Голуби словно почувствовали приближение опасности. Они перестали клевать зерно и тревожно крутили своими точеными головками, пытаясь понять, откуда исходит угроза. Вдруг они дружно сорвались с места и, громко хлопая крыльями, попытались взмыть в небо. Но было поздно. Словно желтая молния метнулась вслед за ними. В неправдоподобно высоком прыжке каратал достал одну из птиц и вместе с ней мягко, на все четыре лапы, упал на землю…
Собравшиеся ревели от восторга. Глаза Садат-бегим горели азартом. Она смотрела, как юноша туркмен, поймав каратала, запихивал его в клетку, а тот в ярости грыз его рукавицы из толстой, грубой кожи, и ей хотелось, чтобы все повторилось снова.
Краем глаза ханум видела, как расступилась, раскололась надвое толпа на площади, пропуская каких-то всадников.
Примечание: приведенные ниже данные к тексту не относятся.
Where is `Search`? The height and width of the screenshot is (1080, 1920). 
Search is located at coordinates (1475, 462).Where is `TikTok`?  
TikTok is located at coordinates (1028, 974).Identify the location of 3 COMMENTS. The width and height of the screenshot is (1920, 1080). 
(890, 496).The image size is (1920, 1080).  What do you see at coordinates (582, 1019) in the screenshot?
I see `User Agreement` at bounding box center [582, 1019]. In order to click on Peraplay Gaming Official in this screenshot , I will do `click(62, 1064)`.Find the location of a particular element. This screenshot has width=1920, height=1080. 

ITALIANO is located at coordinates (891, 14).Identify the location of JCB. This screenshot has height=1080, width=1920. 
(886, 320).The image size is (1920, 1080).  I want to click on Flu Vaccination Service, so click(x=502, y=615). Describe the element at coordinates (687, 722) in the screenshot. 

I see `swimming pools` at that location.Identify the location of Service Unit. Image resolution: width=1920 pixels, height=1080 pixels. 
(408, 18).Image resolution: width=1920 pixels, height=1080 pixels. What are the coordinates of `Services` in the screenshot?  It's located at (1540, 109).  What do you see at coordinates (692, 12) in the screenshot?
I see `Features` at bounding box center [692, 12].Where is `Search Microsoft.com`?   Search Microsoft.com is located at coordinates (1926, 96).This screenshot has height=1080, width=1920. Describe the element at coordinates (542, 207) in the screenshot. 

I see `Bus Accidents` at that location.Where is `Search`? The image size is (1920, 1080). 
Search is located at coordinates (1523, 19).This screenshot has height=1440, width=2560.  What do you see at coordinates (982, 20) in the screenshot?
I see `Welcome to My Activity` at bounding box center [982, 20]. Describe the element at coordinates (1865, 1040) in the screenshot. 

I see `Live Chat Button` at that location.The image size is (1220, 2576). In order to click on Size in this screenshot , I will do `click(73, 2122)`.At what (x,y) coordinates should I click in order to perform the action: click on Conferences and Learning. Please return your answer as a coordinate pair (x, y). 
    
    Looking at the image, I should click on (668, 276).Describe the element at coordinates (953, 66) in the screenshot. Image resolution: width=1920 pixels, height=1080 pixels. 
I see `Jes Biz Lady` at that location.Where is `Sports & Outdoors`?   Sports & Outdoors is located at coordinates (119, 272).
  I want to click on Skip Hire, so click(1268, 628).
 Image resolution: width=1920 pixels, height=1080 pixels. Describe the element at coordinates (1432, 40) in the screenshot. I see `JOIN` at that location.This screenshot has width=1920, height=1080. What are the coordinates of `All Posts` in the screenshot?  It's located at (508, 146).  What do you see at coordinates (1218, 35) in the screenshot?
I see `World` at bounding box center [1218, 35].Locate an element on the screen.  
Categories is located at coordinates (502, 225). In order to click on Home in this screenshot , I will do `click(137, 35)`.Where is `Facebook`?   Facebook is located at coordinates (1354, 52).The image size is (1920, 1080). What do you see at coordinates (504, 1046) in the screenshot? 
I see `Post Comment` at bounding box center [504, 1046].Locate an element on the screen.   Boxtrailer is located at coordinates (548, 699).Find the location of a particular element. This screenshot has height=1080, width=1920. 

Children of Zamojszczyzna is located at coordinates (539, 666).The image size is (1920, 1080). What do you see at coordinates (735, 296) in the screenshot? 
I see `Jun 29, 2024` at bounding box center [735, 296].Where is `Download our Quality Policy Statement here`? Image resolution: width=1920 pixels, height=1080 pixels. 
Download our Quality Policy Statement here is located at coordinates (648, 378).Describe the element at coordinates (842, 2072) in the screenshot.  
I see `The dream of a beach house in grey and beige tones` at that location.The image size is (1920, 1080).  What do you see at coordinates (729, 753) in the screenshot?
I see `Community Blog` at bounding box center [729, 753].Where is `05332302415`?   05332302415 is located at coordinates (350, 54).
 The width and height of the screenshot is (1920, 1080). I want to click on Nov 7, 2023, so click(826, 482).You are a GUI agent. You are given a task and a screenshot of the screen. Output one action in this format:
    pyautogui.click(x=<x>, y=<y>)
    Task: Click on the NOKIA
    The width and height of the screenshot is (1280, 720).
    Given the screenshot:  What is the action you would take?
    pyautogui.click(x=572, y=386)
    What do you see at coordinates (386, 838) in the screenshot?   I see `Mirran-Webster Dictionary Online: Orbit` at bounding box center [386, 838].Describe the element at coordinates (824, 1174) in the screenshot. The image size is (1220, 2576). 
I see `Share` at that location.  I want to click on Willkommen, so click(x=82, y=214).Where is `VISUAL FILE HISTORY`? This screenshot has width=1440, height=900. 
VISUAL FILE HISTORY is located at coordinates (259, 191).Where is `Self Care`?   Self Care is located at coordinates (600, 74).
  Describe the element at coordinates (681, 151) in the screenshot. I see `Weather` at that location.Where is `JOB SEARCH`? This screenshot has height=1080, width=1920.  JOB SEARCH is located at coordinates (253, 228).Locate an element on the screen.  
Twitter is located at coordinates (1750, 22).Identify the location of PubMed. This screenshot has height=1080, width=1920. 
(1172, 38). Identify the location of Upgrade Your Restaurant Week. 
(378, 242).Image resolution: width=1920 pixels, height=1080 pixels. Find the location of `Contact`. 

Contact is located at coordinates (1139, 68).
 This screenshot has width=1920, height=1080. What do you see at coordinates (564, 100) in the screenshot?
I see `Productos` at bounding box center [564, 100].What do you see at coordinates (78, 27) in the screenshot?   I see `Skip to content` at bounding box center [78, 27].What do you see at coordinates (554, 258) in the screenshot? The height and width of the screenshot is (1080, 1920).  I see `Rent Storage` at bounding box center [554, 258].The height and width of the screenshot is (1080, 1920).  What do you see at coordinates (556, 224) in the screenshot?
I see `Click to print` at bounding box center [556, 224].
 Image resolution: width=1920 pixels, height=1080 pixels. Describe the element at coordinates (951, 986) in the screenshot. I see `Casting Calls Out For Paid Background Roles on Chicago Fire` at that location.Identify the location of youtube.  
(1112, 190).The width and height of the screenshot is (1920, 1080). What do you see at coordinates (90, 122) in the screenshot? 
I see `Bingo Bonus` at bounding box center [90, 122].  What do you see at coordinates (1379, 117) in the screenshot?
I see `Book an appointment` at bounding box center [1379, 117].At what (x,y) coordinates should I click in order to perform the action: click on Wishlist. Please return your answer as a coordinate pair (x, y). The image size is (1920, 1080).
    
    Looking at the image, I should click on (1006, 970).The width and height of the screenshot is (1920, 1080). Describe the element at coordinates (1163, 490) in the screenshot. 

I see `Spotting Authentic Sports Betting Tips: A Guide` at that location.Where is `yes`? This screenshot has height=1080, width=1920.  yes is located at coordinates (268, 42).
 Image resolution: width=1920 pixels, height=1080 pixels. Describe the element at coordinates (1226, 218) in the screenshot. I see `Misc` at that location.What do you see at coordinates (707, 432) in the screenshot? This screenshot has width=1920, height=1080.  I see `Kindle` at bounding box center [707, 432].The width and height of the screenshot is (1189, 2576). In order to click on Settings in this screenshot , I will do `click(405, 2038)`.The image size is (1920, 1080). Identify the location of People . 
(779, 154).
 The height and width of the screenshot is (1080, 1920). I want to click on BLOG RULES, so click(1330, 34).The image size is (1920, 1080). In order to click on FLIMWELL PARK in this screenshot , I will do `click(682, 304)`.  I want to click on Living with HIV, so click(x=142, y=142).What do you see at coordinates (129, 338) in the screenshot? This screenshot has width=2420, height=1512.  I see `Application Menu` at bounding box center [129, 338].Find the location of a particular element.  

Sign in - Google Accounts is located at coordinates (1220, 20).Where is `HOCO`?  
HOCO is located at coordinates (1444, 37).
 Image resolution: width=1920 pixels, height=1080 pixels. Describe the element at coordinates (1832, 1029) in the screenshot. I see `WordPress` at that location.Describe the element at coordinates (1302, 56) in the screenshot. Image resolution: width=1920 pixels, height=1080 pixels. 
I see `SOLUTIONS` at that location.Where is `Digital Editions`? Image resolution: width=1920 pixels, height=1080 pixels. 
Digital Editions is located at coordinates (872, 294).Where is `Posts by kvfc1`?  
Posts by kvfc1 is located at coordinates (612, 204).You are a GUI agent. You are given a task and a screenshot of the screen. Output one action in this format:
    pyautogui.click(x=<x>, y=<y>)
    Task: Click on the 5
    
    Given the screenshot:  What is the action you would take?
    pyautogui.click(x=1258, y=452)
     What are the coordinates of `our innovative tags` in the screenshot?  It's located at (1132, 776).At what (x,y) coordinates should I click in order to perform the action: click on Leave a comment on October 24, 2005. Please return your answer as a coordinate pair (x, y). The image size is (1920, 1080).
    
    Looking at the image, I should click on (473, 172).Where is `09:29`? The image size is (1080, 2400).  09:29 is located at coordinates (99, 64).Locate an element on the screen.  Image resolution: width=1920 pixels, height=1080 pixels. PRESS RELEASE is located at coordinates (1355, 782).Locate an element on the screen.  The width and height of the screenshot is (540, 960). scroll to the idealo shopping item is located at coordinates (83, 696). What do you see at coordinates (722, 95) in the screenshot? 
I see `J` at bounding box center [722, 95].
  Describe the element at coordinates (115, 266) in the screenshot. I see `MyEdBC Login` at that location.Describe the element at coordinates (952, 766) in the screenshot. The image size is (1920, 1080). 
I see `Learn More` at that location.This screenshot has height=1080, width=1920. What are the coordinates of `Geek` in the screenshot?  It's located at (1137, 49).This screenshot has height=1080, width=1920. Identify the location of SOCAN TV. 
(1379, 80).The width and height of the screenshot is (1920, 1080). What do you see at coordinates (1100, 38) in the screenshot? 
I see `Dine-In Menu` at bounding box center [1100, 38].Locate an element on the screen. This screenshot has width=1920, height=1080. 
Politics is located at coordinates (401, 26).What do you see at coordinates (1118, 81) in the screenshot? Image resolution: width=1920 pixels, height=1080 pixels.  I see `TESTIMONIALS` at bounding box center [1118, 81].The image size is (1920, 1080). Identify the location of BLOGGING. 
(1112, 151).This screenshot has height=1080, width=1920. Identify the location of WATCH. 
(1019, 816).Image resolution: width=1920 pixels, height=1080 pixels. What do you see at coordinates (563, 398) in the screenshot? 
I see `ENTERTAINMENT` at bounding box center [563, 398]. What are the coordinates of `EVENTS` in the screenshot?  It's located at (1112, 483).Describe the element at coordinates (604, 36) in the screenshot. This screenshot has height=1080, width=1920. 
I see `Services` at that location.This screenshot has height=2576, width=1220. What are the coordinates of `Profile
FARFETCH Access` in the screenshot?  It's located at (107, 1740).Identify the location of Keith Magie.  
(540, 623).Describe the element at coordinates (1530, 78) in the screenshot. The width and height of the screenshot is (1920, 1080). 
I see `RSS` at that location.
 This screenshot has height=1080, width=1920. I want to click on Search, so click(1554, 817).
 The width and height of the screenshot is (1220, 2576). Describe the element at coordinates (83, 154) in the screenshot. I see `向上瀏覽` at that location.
Все еще находясь под впечатлением увиденного, она равнодушно скользнула по ним взглядом и… вздрогнула. Во главе отряда воинов, одетых в тускло поблескивающие кольчуги, ехал Едиге.
Садат-бегим знала, что его род кочевал, где-то в этих краях, но о встрече с батыром не думала.
По-прежнему красивым и сильным был Едиге. Мерно ступал под ним могучий конь темной масти, а сам всадник сидел в отделанном серебром седле небрежно, чуть боком и равнодушно смотрел поверх голов расступающихся перед ним горожан.
Откуда было знать ханум, что за эти годы батыр добился многого. Придя сюда только с одним своим родом, он сумел объединить вокруг себя другие, более слабые, и теперь располагал немалыми силами.
Тохтамыш, занятый подготовкой к войне с Хромым Тимуром, словно забыл об изменнике и не пытался преследовать Едиге. Он знал, что батыр тщеславен. Но не боялся ни его, ни Темир-Кутлука, так как был уверен, что они не смогут противостоять ему. Важно было победить Тимура, а потом, когда освободятся руки, с изменниками расправиться не представляло особого труда.
Едиге же не терял времени даром. Где лестью, где подкупом, где силой склонял он на свою сторону предводителей мангытских родов и уже замышлял отделить от Орды причерноморские степи и Крым и стать их единовластным хозяином. Надо было только дождаться удобного момента, а что он наступит скоро, Едиге не сомневался: Тохтамыш снова искал встречи с Тимуром, да и русские княжества могли ударить ему в спину.